— start of Input rows —
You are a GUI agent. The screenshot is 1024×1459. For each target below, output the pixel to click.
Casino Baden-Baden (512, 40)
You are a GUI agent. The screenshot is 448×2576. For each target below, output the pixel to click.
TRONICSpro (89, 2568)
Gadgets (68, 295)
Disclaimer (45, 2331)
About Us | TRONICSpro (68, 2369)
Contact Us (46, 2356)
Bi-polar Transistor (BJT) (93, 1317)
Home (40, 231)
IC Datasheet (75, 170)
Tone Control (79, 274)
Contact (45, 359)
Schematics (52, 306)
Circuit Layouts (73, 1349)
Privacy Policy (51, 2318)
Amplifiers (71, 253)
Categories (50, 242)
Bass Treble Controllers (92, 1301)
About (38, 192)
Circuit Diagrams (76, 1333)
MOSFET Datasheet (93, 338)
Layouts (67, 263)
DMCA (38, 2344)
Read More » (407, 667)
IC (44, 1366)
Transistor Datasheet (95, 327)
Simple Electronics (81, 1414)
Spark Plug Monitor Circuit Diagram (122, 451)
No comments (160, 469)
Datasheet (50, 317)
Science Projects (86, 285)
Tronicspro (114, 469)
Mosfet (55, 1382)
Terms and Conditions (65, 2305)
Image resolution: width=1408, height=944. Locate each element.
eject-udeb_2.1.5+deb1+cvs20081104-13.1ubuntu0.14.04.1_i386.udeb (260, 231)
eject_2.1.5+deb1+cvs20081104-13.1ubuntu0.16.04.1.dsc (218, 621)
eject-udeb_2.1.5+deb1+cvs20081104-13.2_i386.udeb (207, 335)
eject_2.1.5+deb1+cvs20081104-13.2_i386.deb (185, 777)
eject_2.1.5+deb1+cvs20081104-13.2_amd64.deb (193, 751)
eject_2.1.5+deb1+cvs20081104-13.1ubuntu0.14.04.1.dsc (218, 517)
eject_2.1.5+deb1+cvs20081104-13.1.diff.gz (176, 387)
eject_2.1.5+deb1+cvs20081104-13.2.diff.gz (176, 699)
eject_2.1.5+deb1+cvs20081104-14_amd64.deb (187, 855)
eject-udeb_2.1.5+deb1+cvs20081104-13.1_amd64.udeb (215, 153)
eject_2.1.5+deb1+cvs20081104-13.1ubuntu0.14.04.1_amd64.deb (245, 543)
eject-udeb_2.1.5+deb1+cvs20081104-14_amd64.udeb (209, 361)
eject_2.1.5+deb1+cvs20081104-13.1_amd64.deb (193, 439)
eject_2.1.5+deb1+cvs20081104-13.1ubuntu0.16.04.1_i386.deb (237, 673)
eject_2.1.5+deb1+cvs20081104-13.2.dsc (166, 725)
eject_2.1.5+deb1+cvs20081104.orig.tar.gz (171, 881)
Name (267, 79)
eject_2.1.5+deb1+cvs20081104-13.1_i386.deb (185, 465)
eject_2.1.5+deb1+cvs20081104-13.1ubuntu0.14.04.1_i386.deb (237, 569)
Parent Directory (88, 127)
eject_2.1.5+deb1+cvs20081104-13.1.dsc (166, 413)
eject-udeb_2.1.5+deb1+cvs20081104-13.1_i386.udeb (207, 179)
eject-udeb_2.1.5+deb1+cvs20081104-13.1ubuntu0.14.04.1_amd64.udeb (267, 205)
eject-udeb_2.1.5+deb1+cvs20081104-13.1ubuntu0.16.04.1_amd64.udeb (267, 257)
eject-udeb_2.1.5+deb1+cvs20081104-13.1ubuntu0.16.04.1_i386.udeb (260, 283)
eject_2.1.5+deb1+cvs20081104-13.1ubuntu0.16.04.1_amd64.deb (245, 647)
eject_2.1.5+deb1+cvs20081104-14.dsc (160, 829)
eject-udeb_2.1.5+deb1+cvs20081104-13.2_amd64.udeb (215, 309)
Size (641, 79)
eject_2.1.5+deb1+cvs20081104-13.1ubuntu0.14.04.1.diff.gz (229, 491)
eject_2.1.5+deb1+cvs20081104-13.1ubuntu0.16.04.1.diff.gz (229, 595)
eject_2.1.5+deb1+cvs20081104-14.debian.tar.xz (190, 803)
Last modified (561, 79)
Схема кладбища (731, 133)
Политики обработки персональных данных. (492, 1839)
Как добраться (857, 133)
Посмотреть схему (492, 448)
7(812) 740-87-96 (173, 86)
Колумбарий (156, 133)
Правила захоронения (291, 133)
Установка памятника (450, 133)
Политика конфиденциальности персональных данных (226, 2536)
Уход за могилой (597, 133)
— end of Input rows —
◆ **Requirement**: Rewrite everything from the line containing "Как добраться (857, 133)" down to the end of the material, keeping each request unchanged and offsetting every coordinate in the answers by adding 113 to both numbers.

◆ **Finished answer**:
Как добраться (970, 246)
Посмотреть схему (605, 561)
7(812) 740-87-96 (286, 199)
Колумбарий (269, 246)
Правила захоронения (404, 246)
Установка памятника (563, 246)
Политика конфиденциальности персональных данных (339, 2649)
Уход за могилой (710, 246)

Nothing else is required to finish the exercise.